%%

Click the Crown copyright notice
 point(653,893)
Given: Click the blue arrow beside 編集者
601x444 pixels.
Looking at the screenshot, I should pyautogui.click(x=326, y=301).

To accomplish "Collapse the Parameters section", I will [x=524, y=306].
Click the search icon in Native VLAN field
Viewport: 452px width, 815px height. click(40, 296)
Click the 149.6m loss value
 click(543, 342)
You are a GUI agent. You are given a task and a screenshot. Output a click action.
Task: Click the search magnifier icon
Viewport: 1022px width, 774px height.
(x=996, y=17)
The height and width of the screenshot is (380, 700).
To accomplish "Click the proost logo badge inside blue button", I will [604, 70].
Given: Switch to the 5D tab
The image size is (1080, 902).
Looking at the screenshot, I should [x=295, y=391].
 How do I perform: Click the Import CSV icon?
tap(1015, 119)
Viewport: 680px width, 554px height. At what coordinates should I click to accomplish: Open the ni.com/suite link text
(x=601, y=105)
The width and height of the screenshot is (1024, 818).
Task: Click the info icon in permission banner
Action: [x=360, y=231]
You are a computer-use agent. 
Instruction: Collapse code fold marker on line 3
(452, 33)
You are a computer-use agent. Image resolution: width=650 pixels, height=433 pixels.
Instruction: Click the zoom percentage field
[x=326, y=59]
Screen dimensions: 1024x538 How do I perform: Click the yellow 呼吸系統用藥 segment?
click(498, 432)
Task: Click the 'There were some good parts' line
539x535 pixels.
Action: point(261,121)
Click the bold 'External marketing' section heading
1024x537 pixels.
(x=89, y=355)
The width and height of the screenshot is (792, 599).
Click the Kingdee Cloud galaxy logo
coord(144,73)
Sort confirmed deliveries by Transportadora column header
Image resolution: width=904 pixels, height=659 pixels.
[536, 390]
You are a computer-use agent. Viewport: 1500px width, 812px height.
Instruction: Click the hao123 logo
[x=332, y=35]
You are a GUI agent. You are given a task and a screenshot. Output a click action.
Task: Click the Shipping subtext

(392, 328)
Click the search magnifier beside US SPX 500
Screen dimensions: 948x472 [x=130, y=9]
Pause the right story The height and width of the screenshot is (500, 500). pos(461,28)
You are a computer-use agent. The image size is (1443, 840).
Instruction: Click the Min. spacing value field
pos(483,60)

%%

Wherever the word "section" appears in the listing above, copy that line.

To accomplish "Collapse the Parameters section", I will [x=524, y=306].
Click the bold 'External marketing' section heading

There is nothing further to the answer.